Redwood City-based Oracle has made cloud-based services one of its top priorities in recent years. It has expanded into cloud-based software, platform and infrastruc­ture in order to meet challenges from cloud-based software pioneer Salesforce, and other companies such as IBM.

When Oracle reported its fourth-quarter results in June, it said sales from cloud offerings rose 58 percent from a year ago, to $1.4 billion. For its entire fiscal year, Oracle’s cloud business reported $4.6 billion in sales, an increase of 60 percent from the prior year.

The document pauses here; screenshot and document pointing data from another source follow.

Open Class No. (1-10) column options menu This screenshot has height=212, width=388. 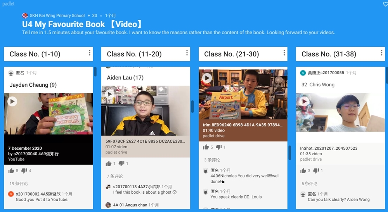click(90, 53)
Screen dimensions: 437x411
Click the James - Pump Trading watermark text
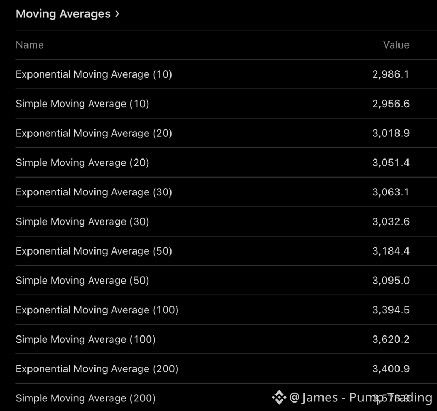coord(361,397)
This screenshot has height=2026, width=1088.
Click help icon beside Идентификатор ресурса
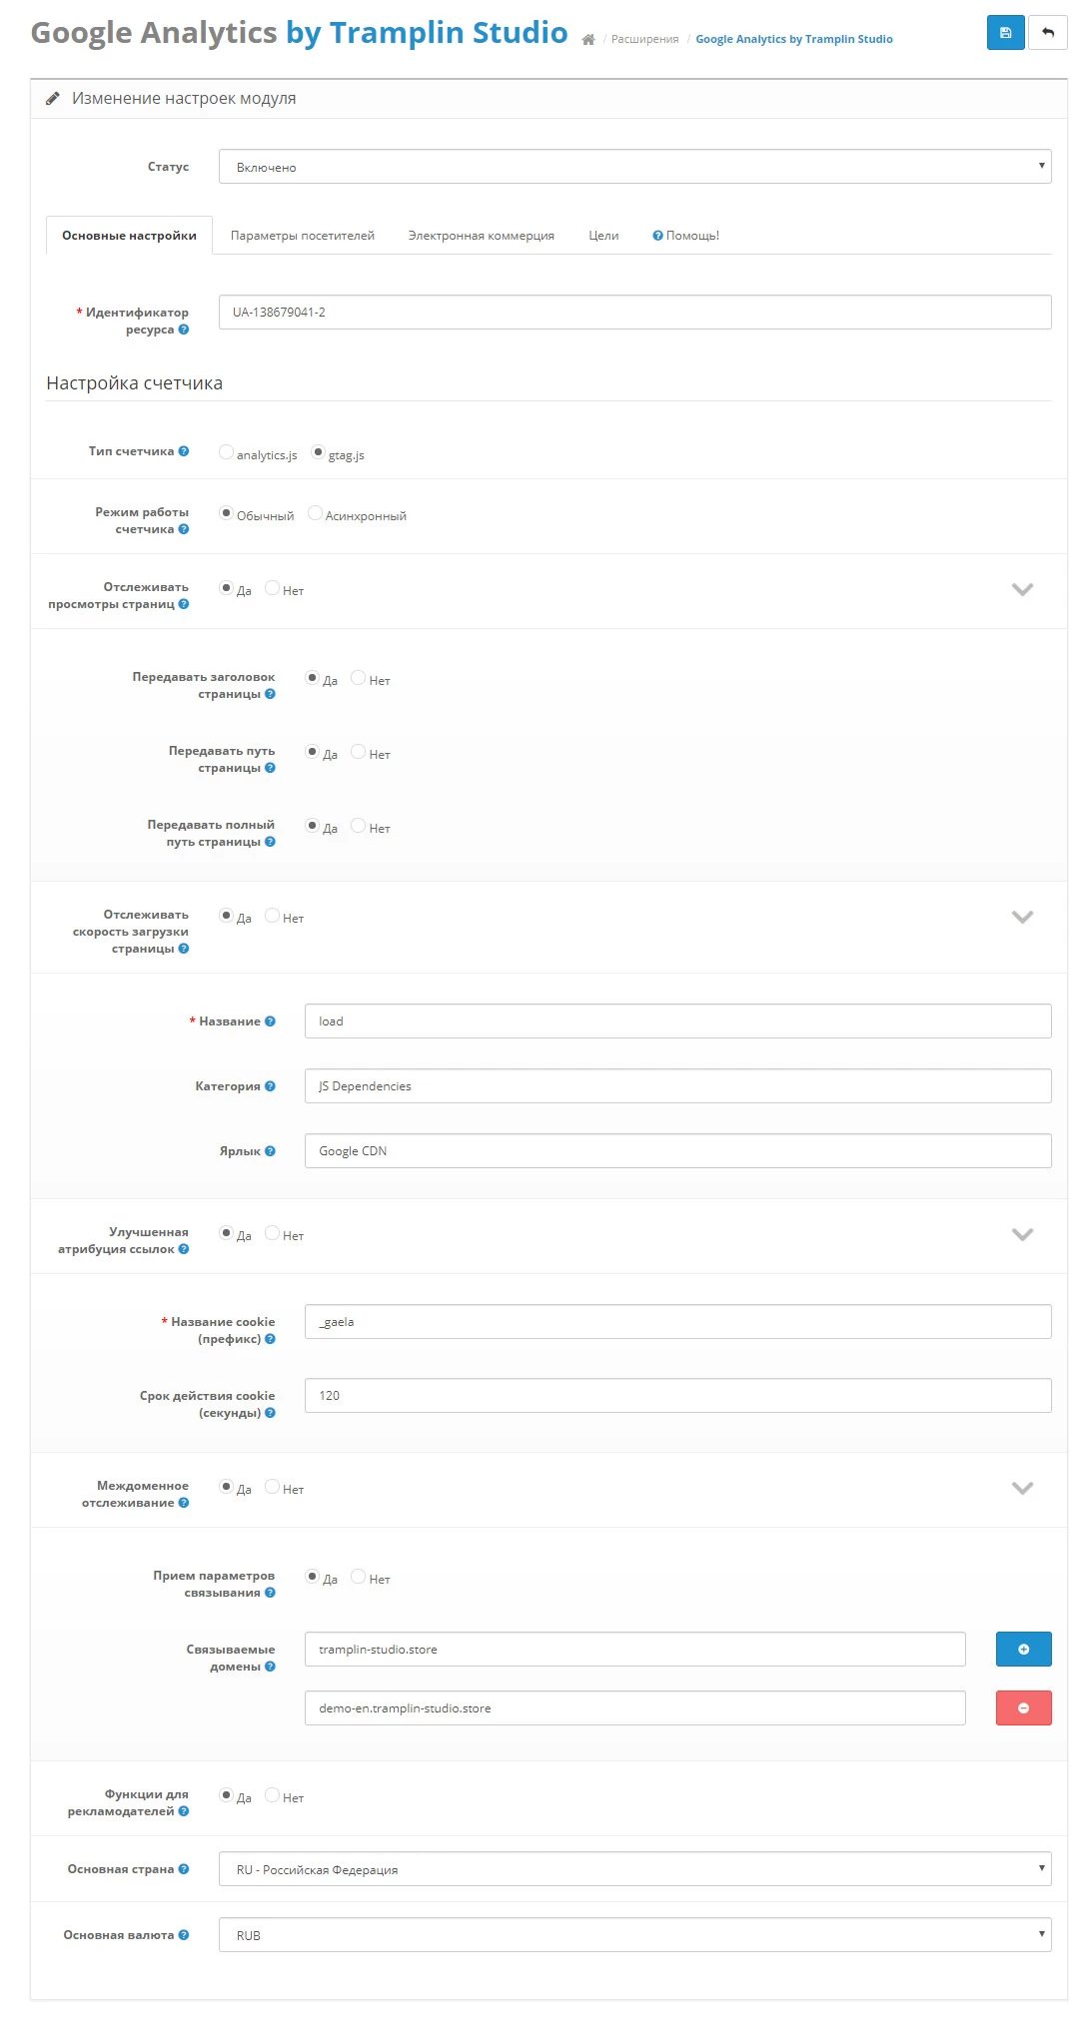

In a statement, Oracle said the new hires will be in addition to the 2,650 cloud sales profession­als and 1,500 cloud developers it has already hired in the U.S. this year.

However, an Oracle spokeswoma­n wouldn’t say if any of the 5,000 new hires would be based in the Bay Area.

Oracle also wouldn’t say if its new hiring binge was in response

to any of the recent waves made by cloud-computing giant Salesforce.

Oracle and Salesforce are big rivals in the cloudbased software business. Salesforce Chief Executive Marc Benioff used to work for Oracle. And Oracle co-founder, Chief Technology Officer and Executive Chairman Larry Ellison doesn’t like it when a rival, especially one of his former employees, claims a piece of his turf.

Ellison has never been shy about calling out Salesforce, either. When Oracle delivered its fourth-quarter report two months ago, Ellison got on a conference call to let Benioff & Co. know he is still coming after them.

“We sold more than $2 billion in cloud recurring revenue,” Ellison said. “We’re on our way to surpassing Salesforce in the SaaS (software as a service) market.”

But just last week, Salesforce reported strong quarterly results, including earnings and sales that topped Wall Street analysts’ forecasts. Benioff also said the company is on the way to bringing in $10 billion in cloud-based revenue this year, a figure that Oracle is also trying to reach.

With its announceme­nt of 5,000 new cloud-business hires, Oracle may have also been trying to take some attention away from Salesforce, which literally reached into the clouds with the recent completion of its nearly 1,100-foot-high Salesforce Tower in San Francisco. The tower stands over every other building in the area, including the Oracle Arena across the Bay in Oakland.